Links, A Bleeding Heart History of Libertarian Thought

Social Darwinism and Social Justice

I’m halfway through a series of four essays on William Graham Sumner over at Libertarianism.org – the first is here and the second here.

It might seem a bit odd for a Bleeding Heart Libertarian to devote so much time to the thought of Sumner (and, for that matter, to his contemporary Herbert Spencer). Both of these men today are remembered mostly as social Darwinists who celebrated laissez-faire and excoriated socialism and charity in the name of the “survival of the fittest.” Why would someone who believes in social justice care what people like this have to say?

Part of the reason is to learn from them. Libertarians have been arguing against ideas like “social justice” for a long time. And while some of the arguments just don’t work, a lot of them contain a good deal of sense.

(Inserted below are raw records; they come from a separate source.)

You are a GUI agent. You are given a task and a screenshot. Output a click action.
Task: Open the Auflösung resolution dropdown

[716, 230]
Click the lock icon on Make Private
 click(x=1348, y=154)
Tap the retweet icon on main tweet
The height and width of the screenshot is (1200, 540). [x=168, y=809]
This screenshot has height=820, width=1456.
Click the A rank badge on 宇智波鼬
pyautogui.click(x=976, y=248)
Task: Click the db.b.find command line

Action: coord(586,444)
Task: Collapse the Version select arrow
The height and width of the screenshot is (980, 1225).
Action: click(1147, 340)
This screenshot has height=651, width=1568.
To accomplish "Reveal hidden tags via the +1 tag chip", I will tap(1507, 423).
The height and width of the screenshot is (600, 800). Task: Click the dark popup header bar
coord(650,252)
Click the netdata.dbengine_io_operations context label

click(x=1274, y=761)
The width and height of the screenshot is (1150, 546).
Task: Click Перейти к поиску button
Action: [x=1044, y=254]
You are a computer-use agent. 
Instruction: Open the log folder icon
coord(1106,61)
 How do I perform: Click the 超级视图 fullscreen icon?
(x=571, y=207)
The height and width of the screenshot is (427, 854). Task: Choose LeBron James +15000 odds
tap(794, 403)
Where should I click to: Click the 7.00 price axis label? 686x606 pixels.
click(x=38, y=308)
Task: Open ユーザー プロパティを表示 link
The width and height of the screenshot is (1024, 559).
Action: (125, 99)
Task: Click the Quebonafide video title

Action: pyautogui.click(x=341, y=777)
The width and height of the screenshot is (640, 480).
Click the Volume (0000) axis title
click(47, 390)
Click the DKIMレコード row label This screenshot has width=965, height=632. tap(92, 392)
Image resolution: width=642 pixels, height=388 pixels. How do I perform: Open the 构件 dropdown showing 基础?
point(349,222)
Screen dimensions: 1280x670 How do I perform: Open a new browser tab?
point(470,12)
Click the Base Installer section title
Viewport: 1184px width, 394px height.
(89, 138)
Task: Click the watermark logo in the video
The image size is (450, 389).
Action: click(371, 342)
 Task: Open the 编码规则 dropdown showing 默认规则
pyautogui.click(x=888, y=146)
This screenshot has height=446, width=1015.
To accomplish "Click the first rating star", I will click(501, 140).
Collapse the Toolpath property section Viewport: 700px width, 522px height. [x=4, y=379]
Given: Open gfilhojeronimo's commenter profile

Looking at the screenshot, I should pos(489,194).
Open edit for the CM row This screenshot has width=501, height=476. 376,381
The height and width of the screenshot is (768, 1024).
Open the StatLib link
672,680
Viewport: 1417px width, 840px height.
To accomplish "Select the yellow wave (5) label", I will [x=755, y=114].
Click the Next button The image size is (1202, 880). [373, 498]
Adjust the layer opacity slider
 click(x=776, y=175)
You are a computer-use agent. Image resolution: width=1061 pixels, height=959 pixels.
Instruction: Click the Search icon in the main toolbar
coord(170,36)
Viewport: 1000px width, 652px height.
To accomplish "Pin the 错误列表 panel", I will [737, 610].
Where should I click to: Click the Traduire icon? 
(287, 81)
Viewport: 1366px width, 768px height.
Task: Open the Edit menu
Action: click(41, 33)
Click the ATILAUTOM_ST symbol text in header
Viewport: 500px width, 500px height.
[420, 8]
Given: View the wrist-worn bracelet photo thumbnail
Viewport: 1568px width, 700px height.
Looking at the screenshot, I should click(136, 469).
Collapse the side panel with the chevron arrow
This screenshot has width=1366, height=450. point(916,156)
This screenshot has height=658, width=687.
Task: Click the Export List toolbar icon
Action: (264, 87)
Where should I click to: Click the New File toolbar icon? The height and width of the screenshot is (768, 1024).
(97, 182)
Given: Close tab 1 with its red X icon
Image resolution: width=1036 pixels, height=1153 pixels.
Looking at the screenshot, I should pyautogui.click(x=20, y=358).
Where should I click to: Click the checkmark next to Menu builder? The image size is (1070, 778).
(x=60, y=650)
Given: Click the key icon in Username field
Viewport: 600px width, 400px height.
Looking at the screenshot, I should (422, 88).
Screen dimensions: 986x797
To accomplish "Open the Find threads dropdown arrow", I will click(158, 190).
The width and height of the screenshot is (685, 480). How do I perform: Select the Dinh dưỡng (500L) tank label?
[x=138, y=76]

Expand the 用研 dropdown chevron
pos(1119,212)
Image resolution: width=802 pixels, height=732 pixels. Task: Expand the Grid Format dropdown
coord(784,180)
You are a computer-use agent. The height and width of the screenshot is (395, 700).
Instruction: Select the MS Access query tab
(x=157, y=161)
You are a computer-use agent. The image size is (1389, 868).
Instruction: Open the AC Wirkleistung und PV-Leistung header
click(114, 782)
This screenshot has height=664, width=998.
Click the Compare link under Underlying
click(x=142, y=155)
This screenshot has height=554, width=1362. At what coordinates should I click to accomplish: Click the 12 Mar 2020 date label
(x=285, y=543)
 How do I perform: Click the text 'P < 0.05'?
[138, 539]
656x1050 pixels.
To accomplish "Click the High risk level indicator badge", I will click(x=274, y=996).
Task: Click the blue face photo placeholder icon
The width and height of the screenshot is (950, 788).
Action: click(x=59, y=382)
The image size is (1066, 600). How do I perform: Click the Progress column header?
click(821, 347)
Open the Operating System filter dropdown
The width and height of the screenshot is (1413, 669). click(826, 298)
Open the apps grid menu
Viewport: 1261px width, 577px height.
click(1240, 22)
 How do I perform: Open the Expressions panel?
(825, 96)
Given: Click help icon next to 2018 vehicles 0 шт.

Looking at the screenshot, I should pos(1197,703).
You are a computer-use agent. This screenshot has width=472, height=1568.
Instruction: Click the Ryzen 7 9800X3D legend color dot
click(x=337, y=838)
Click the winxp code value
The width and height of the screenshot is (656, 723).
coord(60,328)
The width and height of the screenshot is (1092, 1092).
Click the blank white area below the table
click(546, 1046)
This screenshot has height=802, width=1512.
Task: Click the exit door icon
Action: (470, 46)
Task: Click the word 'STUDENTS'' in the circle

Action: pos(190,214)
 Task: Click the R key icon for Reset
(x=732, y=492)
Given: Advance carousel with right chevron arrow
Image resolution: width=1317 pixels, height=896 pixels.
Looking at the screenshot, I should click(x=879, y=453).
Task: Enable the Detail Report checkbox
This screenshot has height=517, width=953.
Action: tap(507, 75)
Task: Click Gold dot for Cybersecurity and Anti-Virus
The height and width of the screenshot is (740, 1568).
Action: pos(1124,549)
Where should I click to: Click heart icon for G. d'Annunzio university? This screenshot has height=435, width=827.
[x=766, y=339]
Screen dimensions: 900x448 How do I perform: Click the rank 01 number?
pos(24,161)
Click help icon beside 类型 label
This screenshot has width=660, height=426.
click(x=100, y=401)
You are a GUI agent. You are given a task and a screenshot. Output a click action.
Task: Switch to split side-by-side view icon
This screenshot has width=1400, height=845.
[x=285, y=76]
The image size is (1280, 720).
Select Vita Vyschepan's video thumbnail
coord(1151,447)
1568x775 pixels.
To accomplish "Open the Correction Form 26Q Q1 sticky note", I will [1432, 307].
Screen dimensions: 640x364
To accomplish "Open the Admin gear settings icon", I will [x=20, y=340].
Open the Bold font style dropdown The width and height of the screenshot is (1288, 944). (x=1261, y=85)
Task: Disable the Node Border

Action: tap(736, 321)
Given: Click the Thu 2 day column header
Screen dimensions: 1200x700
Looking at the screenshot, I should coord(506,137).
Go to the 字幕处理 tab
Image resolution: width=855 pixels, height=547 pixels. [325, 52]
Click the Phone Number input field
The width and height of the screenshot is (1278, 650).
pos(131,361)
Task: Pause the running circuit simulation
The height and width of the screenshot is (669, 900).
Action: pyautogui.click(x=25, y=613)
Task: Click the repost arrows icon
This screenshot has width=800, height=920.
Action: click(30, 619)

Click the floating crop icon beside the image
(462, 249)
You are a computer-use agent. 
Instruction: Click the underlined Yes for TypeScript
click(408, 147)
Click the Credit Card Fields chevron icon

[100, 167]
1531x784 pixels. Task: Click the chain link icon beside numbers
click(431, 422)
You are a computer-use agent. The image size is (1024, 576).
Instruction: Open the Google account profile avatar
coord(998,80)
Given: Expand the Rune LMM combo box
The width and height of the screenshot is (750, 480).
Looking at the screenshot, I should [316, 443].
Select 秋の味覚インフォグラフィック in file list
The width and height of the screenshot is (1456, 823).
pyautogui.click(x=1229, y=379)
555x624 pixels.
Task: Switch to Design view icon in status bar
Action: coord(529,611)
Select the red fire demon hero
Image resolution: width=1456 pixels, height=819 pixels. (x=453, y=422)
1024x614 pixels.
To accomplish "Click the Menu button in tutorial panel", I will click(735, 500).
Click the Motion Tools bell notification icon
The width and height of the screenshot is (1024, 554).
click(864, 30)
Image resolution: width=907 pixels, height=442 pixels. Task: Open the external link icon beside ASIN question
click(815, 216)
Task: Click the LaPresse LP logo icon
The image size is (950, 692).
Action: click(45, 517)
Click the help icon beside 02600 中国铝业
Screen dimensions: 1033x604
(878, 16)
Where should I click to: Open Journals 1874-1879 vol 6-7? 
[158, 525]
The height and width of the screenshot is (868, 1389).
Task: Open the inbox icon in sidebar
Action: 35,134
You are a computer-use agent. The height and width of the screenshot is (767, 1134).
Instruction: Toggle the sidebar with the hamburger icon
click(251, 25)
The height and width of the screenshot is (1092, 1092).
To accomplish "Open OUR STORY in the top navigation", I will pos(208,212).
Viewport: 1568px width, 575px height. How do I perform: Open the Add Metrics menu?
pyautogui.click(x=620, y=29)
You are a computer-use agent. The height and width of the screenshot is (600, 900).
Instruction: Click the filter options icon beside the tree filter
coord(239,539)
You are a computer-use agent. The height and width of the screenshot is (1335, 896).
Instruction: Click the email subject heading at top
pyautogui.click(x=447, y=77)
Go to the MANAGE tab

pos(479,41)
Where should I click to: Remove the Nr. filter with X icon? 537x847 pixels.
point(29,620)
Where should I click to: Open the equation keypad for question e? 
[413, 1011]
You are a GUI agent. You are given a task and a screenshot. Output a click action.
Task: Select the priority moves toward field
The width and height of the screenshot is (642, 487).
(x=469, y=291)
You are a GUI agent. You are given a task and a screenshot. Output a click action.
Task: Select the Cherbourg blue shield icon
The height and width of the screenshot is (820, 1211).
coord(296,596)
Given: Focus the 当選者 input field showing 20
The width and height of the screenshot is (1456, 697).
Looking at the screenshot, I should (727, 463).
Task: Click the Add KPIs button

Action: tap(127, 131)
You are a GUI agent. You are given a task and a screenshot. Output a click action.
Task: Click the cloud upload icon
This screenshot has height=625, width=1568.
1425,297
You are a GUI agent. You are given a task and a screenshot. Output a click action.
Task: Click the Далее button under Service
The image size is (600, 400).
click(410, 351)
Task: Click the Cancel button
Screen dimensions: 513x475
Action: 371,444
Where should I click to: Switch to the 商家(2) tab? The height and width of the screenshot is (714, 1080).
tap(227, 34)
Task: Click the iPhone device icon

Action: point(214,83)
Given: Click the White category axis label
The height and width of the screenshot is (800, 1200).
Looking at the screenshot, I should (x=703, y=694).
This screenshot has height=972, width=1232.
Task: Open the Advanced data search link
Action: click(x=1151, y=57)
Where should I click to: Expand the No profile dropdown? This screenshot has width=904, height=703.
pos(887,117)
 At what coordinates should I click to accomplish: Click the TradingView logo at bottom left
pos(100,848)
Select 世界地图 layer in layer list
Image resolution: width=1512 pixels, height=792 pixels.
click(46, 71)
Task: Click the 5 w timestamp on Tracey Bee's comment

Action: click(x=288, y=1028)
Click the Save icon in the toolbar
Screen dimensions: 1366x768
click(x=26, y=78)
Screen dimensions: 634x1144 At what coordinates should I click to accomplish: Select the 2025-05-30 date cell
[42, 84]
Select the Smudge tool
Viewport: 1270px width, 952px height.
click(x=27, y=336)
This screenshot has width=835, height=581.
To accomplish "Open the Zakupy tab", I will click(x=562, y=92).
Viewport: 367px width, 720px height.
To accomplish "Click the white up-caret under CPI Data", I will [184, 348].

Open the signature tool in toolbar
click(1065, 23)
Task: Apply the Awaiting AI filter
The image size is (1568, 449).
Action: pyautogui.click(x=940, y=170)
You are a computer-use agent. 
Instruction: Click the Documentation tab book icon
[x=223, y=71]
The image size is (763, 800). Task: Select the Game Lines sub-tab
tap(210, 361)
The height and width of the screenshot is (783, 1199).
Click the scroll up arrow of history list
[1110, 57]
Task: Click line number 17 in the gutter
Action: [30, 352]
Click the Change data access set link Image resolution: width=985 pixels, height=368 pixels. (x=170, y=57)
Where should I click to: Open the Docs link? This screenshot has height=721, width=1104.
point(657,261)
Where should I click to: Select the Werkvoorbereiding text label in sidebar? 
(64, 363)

I want to sort out the good from the bad, and take as much of the former on board to develop a view about social justice that’s responsive to it. Since Spencer and Sumner have the reputation of being more strongly against aid to the poor than just about any other libertarian of whom I’ve heard, I figure their arguments are worth taking a very close look at.

But this leads directly to my second reason for being interested in these two figures – to see if and to what extent their reputation matches up with the reality of their views. Every libertarian I know is used to having their position misrepresented and vilified in the most uncharitable light. I’ve seen this happen enough times to people whose work I know well enough to spot the smear. So when people vilify Spencer and Sumner as “social Darwinists,” I want to look at their work first-hand before making up my mind one way or another.

Unfortunately, people who use the term “social Darwinism” aren’t terribly careful about providing a clear definition of the term, so my first essay is devoted largely to figuring out what it is supposed to mean.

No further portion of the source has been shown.